She notes that modern churches are effective in luring in young adults, especially those who would never step foot in a church. Oftentimes, young adults complain about church politics, wanting authenticity and openness and they demand a particular worship aesthetic, she says.

While congregations tend to make changes to cater to those demands, Dilley says being trendy may not always be the answer. People generally want to find God in a church that has substance and tradition, she notes.

"Consider the changes that people go through between age 22 and 32. Consider that some of us, in time, renew our appreciation for the strengths of a traditional church: historically informed hierarchy that claims accountability at multiple levels and historically informed teaching that leans on theological complexity ...," writes Dilley.

She adds, "Some of us want to walk into a cathedral space that reminds us of the small place we inhabit in the great arc of salvation history. We want to meet the Unmoved Mover in an unmoved sanctuary."

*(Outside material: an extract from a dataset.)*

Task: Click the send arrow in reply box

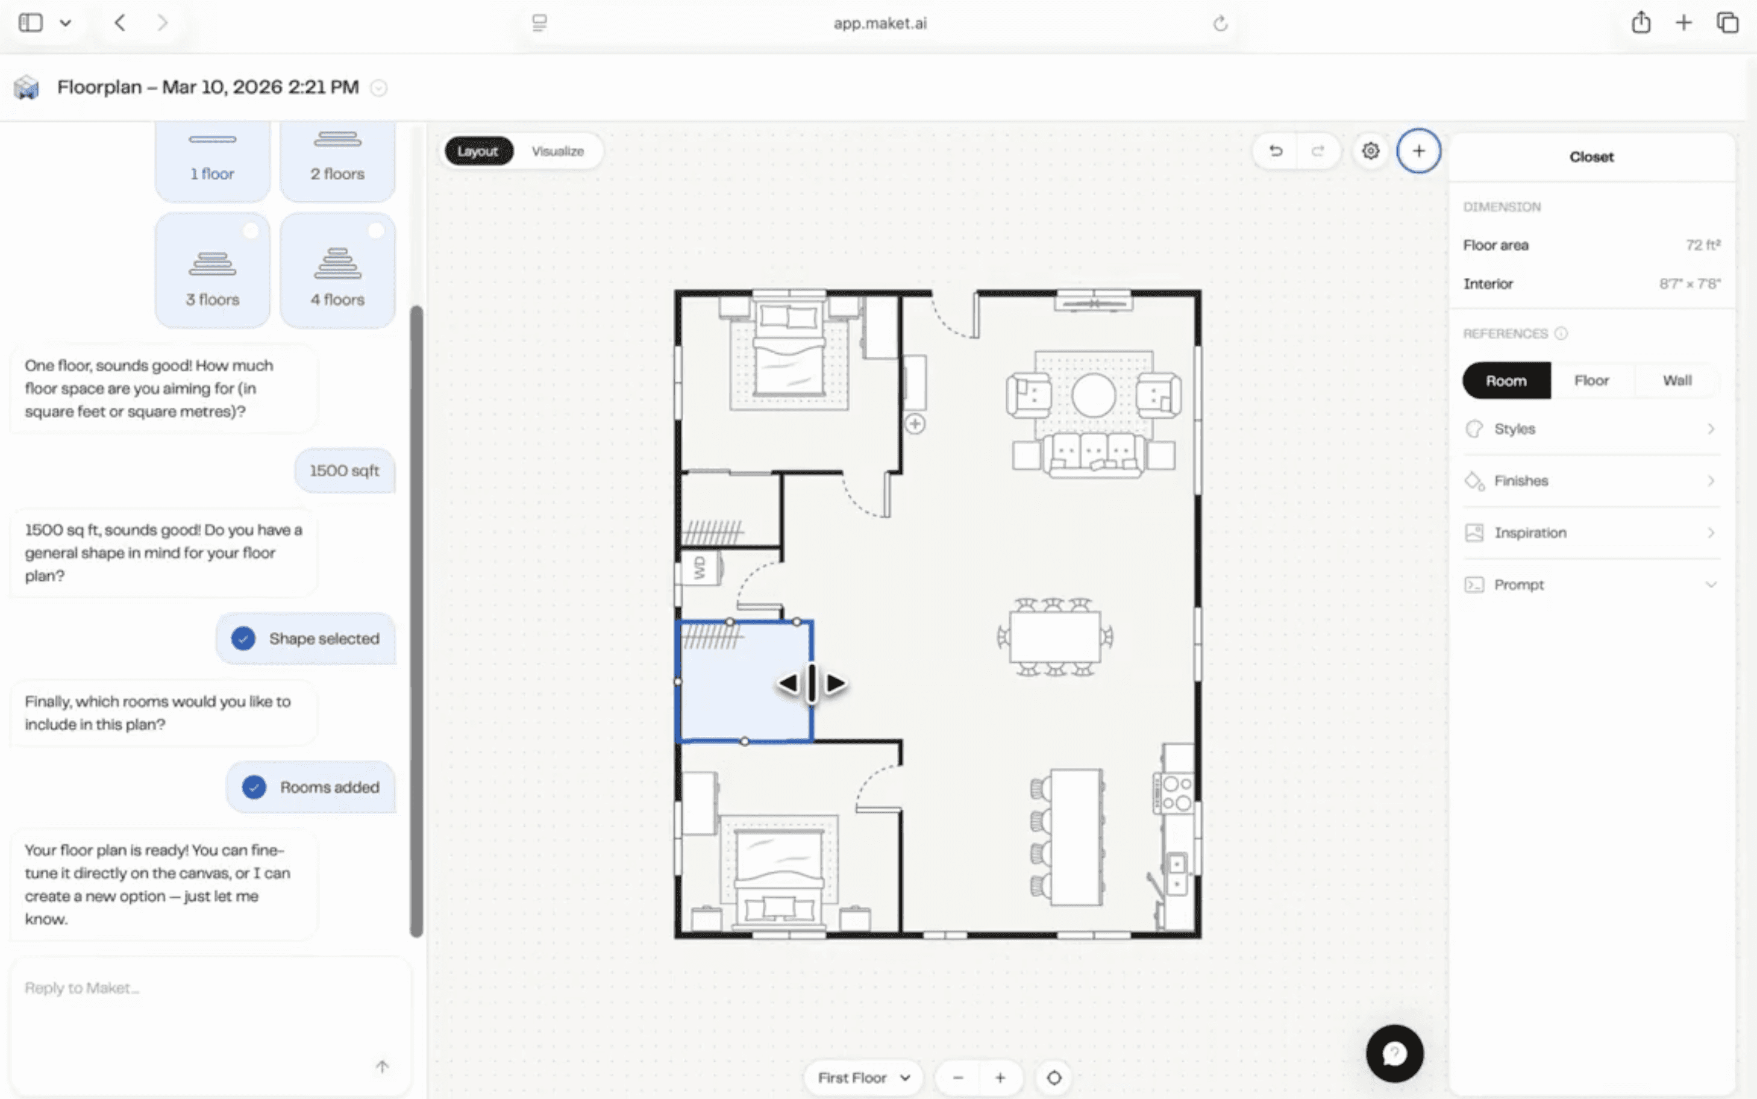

Dilley draws the conclusion that not all millenials want a relevant church based on her own experience. She left a mainline congregation only to return to it as an adult after spending two years at at a modern church that had "an air of informality."

Though she says it was "the perfect place" for her and her husband at the time, she was not entirely fulfilled as a Christian.

"I felt homeless in heart, I missed intergenerational community, I missed hymns and historicity, sacraments and old aesthetics and I missed the rich polity—even the irritation—of Presbytery," writes Dilley.

While she acknowledges that some may consider her experience unconventional, she still thinks it's important to share her church journey.

"Critics might say I'm an anomaly. My story, they would say, isn't typical of most young people.But that's not the point. I can't alter statistics or trends. I can't tell congregations or their pastors what they need to change, if anything," writes Dilley. " ... What I offer instead is a word of encouragement that reminds the church to take the long view."

Dilley is the author of "Faith and Other Flat Tires."